The vertex buffer will use the original mapping for non Apple GPUs and the new optimized mapping for Apple GPUs.
It needs the Apple gpu detection in the gl manager
---
 indra/llrender/llvertexbuffer.cpp | 42 ++++++++++++++++++++++++++++++---------
 1 file changed, 33 insertions(+), 9 deletions(-)

(limited to 'indra/llrender')

diff --git a/indra/llrender/llvertexbuffer.cpp b/indra/llrender/llvertexbuffer.cpp
index 783794512c..52fb58187a 100644
--- a/indra/llrender/llvertexbuffer.cpp
+++ b/indra/llrender/llvertexbuffer.cpp
@@ -1155,19 +1155,40 @@ static void flush_vbo(GLenum target, U32 start, U32 end, void* data)
         LL_PROFILE_ZONE_NUM(end-start);
 
         U32 size = end-start+1;
+        U32 block_size = 65536;
 
-        //Note (observeur): glBufferSubData() was causing synchronization stalls, specialy on Apple GPUs, possibly to the fact Apple GPU is a tiled gpu, resulting to heavy stutters, and spacialy when called several times per frame on the same buffer.

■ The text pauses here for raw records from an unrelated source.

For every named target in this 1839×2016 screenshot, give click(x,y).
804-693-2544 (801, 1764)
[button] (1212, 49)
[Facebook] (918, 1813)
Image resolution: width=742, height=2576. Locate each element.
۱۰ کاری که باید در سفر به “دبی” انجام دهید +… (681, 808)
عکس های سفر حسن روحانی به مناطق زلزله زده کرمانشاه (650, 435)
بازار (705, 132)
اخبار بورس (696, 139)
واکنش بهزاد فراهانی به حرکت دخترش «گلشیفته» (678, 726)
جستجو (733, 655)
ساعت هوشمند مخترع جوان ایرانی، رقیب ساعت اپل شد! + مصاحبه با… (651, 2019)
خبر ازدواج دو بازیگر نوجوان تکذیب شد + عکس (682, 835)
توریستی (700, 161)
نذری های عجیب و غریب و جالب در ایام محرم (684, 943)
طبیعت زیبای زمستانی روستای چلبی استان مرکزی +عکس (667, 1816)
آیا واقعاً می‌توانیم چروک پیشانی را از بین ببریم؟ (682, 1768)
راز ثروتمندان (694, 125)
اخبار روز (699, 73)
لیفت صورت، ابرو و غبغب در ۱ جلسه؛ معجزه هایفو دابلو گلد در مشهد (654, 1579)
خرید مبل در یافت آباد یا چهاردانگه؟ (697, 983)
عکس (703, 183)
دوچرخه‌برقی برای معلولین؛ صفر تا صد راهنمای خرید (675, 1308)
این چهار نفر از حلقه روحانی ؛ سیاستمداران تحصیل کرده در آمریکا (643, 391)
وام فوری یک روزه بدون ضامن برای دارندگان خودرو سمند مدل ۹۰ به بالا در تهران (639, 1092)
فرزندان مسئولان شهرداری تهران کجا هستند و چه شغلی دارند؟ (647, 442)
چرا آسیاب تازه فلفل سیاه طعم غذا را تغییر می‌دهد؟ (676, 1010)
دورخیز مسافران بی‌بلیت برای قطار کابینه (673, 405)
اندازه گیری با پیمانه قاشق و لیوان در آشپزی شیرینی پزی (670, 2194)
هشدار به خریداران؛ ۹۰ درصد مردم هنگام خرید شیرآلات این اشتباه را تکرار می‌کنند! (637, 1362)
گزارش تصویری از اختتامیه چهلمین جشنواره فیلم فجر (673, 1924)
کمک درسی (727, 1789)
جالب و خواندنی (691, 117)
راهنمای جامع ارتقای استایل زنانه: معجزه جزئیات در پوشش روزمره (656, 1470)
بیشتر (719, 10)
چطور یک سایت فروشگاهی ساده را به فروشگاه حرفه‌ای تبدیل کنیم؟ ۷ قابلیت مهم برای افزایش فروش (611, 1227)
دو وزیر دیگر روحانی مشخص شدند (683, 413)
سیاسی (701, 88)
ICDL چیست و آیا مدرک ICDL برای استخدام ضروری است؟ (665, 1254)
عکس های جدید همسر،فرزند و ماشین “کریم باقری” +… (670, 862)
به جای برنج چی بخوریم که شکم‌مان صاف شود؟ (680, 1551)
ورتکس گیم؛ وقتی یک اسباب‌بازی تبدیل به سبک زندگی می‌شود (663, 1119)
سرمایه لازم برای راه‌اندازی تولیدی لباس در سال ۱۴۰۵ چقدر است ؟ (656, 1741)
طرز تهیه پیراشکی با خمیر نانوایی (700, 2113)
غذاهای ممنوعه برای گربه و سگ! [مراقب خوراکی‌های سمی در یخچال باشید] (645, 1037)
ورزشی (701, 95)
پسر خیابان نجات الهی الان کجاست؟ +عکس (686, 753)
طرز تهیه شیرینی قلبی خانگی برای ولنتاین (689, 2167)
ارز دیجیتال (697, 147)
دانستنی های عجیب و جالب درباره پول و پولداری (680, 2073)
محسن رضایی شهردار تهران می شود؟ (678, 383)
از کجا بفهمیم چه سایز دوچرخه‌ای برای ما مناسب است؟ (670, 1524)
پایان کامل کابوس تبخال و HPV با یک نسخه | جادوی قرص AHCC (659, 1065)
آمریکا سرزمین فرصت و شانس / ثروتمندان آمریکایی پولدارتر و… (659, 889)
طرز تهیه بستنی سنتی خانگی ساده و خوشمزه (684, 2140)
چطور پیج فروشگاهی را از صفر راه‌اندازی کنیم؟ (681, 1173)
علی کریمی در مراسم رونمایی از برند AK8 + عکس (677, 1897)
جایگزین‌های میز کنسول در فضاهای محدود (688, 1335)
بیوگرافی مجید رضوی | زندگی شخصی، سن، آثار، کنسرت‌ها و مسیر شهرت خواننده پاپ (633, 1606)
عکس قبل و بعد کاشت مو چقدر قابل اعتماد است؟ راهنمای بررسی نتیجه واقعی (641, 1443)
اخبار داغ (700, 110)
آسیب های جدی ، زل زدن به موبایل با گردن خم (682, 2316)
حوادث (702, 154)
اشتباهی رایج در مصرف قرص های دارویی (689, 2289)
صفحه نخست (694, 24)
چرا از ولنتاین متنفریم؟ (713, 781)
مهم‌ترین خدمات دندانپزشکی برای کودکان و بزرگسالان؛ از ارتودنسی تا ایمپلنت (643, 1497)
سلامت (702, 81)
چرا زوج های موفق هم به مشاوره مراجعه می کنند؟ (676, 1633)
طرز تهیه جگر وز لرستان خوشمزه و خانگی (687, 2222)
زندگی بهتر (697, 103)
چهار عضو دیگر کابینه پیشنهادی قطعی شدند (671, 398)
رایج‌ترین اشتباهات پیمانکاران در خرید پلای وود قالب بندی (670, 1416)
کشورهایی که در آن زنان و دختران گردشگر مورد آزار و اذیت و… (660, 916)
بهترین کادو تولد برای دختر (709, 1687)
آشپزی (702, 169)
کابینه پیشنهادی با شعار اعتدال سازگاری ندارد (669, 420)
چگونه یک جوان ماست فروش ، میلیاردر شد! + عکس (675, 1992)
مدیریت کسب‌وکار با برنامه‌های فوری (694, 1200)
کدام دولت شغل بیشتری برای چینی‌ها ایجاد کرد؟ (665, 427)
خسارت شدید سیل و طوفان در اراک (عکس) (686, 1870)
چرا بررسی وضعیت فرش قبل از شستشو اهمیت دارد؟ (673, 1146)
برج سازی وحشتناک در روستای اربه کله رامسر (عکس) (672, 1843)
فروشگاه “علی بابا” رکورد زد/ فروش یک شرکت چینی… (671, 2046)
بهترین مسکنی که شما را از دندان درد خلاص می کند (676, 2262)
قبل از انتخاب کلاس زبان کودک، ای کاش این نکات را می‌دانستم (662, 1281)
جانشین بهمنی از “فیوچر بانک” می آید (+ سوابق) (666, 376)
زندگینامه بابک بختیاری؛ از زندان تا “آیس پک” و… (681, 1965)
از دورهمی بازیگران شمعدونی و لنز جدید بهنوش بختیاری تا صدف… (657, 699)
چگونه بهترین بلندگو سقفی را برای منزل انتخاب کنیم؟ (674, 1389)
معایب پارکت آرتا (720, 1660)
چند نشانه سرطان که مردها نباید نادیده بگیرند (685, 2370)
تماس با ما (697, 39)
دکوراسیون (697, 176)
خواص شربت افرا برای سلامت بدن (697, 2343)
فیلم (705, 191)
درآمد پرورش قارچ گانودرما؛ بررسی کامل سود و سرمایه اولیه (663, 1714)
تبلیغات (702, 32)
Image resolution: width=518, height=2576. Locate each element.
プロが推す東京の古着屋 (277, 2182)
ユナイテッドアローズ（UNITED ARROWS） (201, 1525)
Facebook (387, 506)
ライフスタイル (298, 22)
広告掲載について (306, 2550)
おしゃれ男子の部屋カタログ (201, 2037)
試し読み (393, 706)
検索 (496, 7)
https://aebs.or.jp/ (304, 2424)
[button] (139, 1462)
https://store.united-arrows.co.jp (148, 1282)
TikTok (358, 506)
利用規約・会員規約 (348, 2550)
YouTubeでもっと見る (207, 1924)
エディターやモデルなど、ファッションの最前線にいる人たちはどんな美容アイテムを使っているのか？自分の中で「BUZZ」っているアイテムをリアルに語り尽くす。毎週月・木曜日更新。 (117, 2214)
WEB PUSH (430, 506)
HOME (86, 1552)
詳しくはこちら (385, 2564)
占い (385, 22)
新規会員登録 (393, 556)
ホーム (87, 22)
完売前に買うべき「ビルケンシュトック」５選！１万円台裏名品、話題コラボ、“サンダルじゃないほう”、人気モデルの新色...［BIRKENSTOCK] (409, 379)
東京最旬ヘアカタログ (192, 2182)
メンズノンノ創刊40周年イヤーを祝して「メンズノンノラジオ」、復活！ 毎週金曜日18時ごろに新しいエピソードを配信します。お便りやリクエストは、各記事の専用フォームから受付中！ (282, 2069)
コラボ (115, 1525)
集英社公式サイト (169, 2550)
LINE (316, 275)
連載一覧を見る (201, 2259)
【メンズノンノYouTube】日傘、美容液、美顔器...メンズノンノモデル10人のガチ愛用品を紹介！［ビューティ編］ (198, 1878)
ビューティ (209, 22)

+        //Note (observeur): The following code is executed on non Apple gpus. Using glMapBufferRange() didn't show obvious benefit on the other tested platforms (intel igpu, amd igpu and nVidia dgpus).
+        if(!gGLManager.mIsApple)
+        {
+            for (U32 i = start; i <= end; i += block_size)
+            {
+                LL_PROFILE_ZONE_NAMED_CATEGORY_VERTEX("glBufferSubData block");
+                LL_PROFILE_GPU_ZONE("glBufferSubData");
+                U32 tend = llmin(i + block_size, end);
+                U32 size = tend - i + 1;
+                glBufferSubData(target, i, size, (U8*) data + (i-start));
+            }
+
+            return;
+        }
+
+        //Note (observeur): glBufferSubData() was causing synchronization stalls on Apple GPUs resulting to heavy stutters and lower performance in the world and UI rendering. Using glMapBufferRange() benefits Macs with Apple gpus enormously.
 
-        //Note (observeur): I maintained the notion of block_size for testing purpose, but i think it's a bad idea. We don't know the overhead of glMapBufferRange() depending on the driver, so it's better avoiding calling it more than necessary.(0 -> loop is disabled, 8192 -> original value, 524288 -> a resonable value).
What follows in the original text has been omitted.